Harvard's disunited, splintered student body exists in embryo within each Freshman class as it files through Memorial Hall. On the one hand are the variegated products of a "democratized" admissions policy that has abandoned specialized entrance examinations and emphasized National Scholarships and geographical distribution. On the other is the half of each Freshman class that still comes from private schools, about 60 percent of this half ordinarily being graduates of Groton, St. Paul's, Middlesex, Milton, and others of the "Grottlesex" schools. This dichotomy is not uniquely Harvard's, although it is uniquely marked at Harvard. It is a split that exists in some degree in many of the nation's colleges, and probably to a significant degree in other eastern universities. But where other colleges manage in four years to weld their gangling, dissimilar Freshmen into something approaching an effective group, Harvard, deliberately or no, sees to it that Seniors in cap and gown care little for the greatest part of their classmates, know nothing of the hopes, aims, and activities of anybody outside their own small circle. Nor are their bachelors degrees necessarily a sign of an education any more integrated than the Class itself.

Advertisement

Early in the Freshman year, nearly all students discover that they are intended to find their own way through four years of college. The indifference of the Freshman adviser is so well known as to have become the butt of popular witticisms. The highly important Freshman year, because of this indifference, is far too often spent in wasted effort--there is nothing to prevent a student from over-specializing or from over-generalizing, or from thinking in terms of an altogether wrong field of concentration.

Direction Lacking

This tendency to throw the student to the academic winds continues throughout his four years, unless he is one of the few still aided by the dying tutorial system, in which case he receives some guidance through the immense number of courses open to him and some help in integrating what he learns. Otherwise, he is left alone with a so-called adviser and the concentration and distribution rules, neither of which are capable of preventing some students from sacrificing themselves to a narrow program and a dogged pursuit of the Cum Laude Cause. Nor can others be prevented from choosing distribution courses in far too haphazard a way to fulfill any of the requisites of a "liberal education."

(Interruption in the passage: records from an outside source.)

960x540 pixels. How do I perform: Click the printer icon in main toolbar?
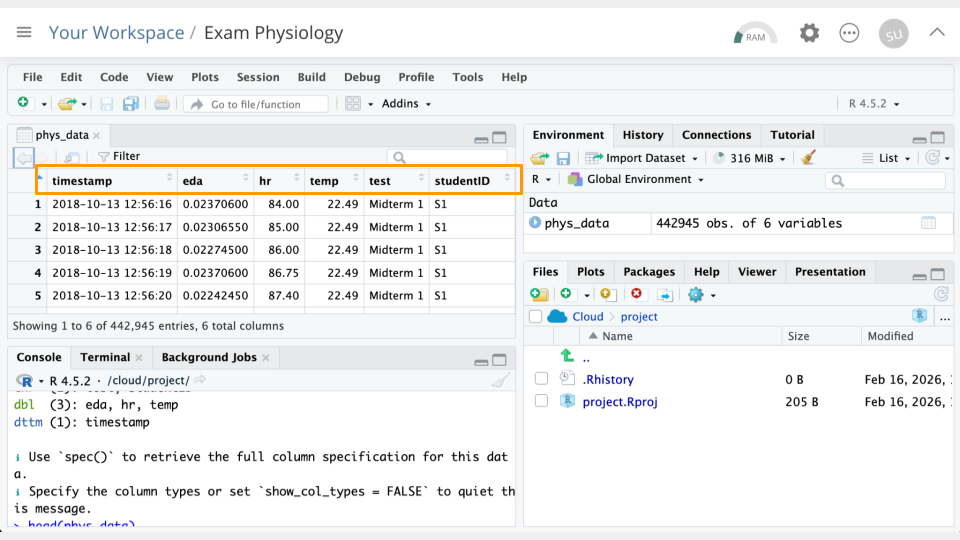coord(162,104)
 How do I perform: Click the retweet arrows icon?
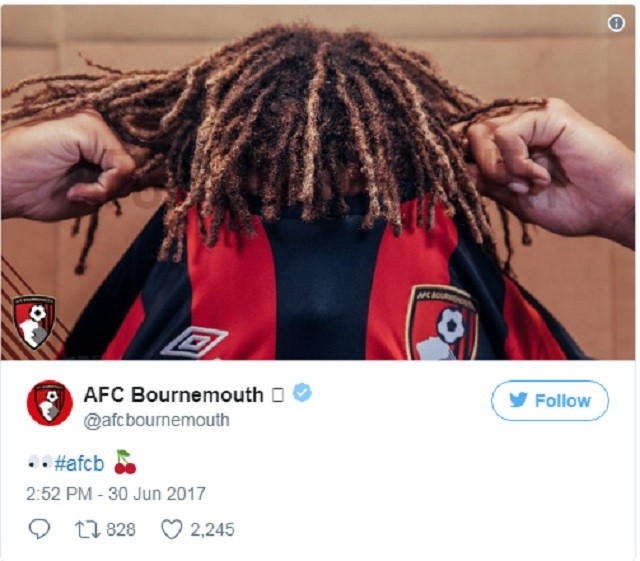[87, 529]
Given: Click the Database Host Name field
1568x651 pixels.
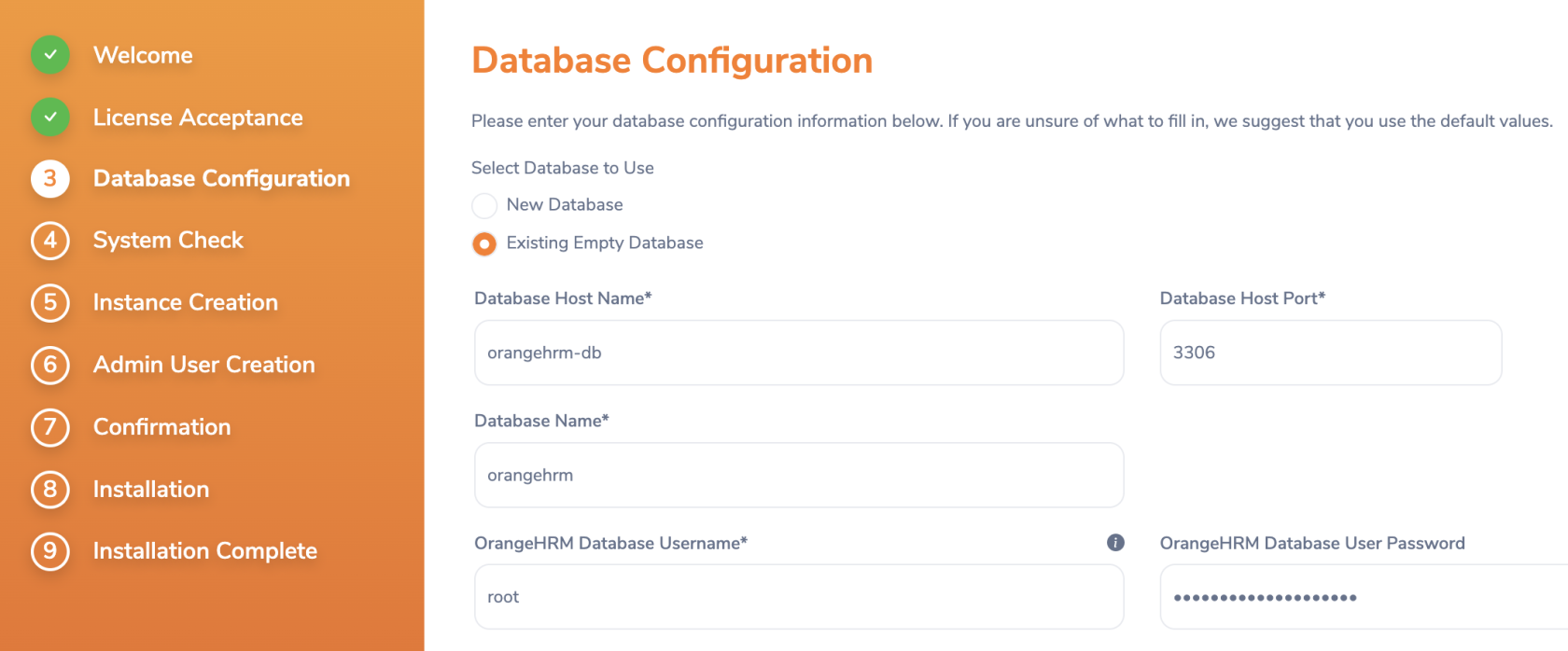Looking at the screenshot, I should (798, 353).
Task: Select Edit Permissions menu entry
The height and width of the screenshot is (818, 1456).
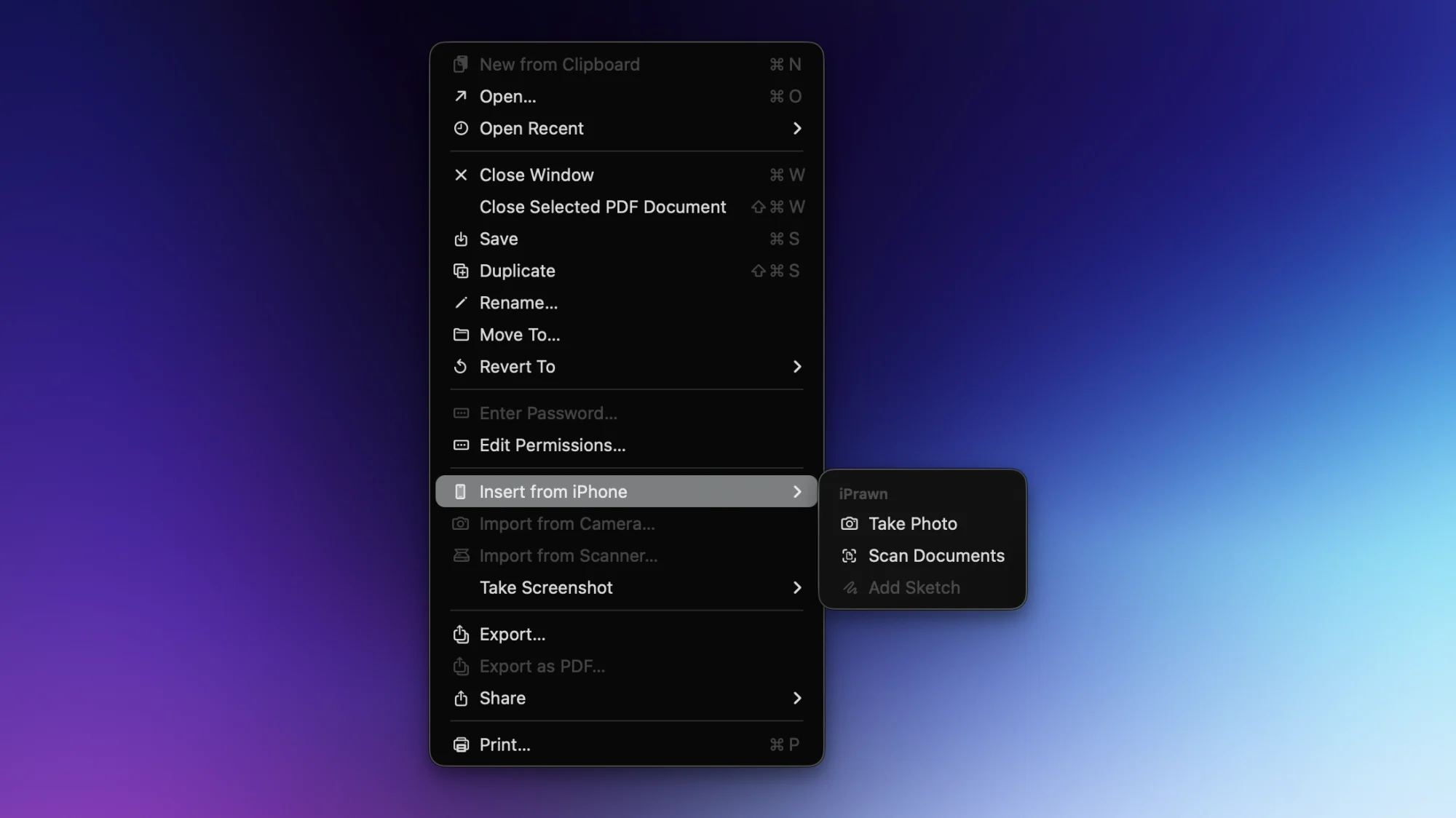Action: click(627, 445)
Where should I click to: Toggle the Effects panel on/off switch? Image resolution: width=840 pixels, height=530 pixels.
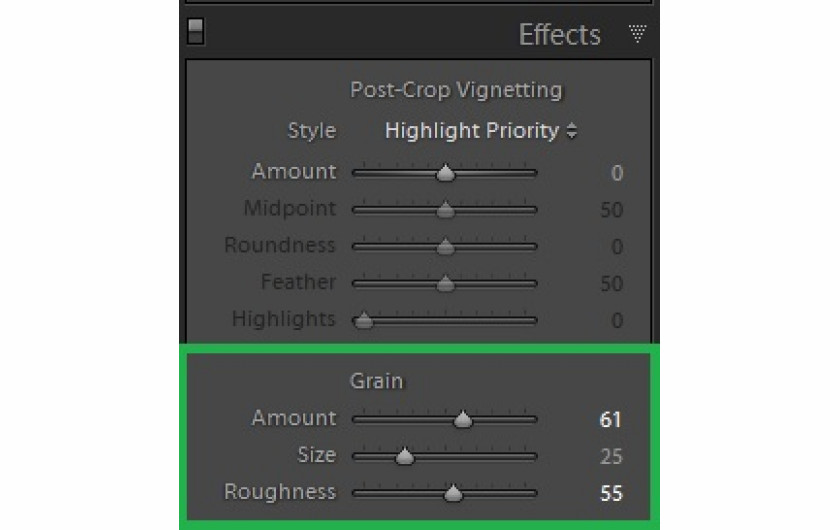(196, 31)
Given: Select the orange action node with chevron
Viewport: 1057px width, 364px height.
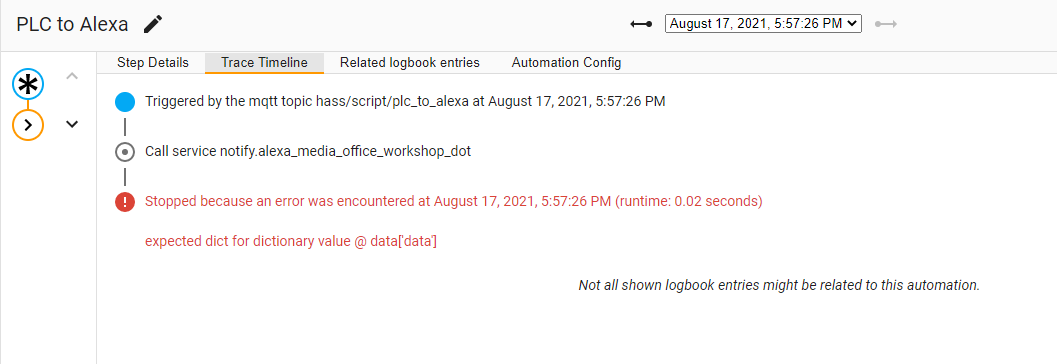Looking at the screenshot, I should point(28,124).
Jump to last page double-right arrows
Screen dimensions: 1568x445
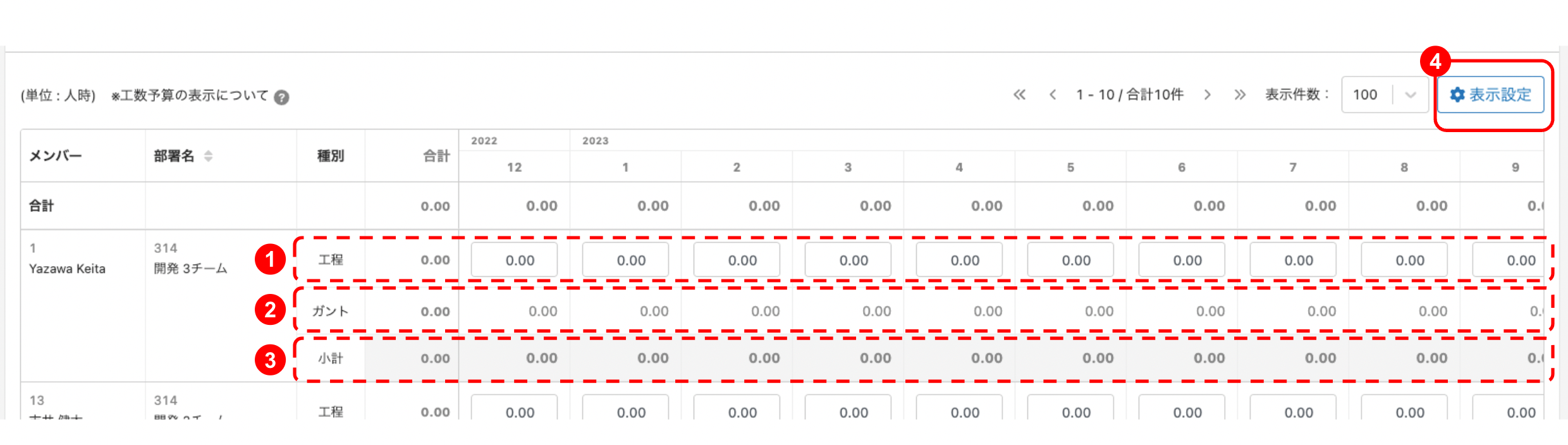(x=1240, y=95)
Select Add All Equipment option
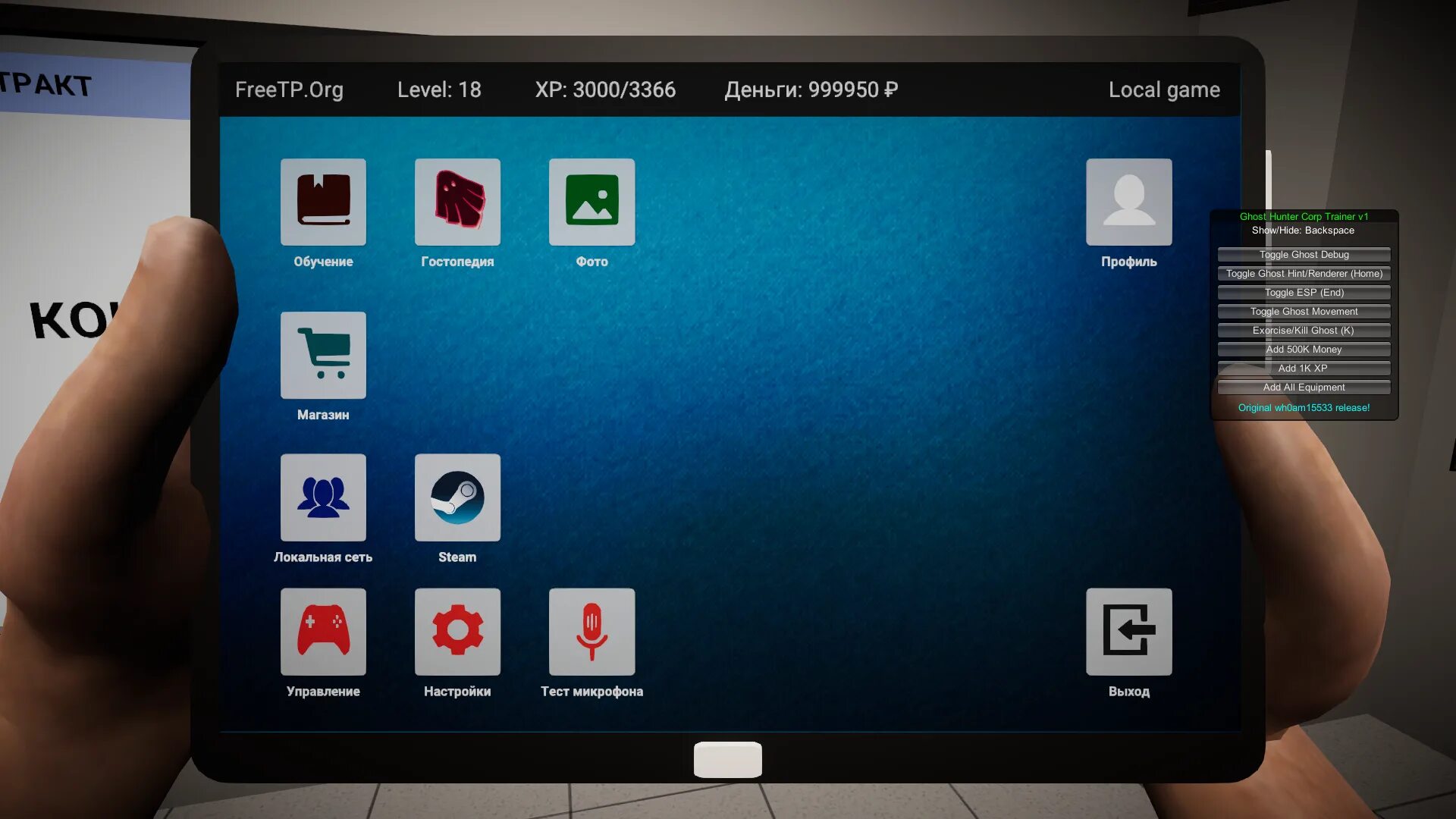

The General Education program has been envisaged as a solution to this very problem. It is intended to provide students with a "common core of knowledge." Whether or not the program will eventually achieve this end is a moot issue at the moment, one that will be resolved only if and when the program becomes compulsory and is characterized by more of the suggestions made in the original Report. In the meantime, the undiscriminating methods of the lecture-books-examination system will continue in force, leaving undergraduates to their own varied, and in many cases, inadequate devices.

Just as the College, on the academic level, permits students to integrate their life as they will, so on the social level undergraduates are largely thrown clear of any unifying factors. Neither Houses nor classes can claim to create any strong bonds among students. The result of both the academic and social structure in the College is largely the same. The stereotypes already present in an incoming Freshman class become hardened: the scholars become more scholarly; the playboys play more; those who adapt themselves easily join clubs, publications, and other sorts of groups, and those who do not adjust easily become increasingly isolated. "Individualism," it is called, and it is the outstanding characteristic of Harvard College.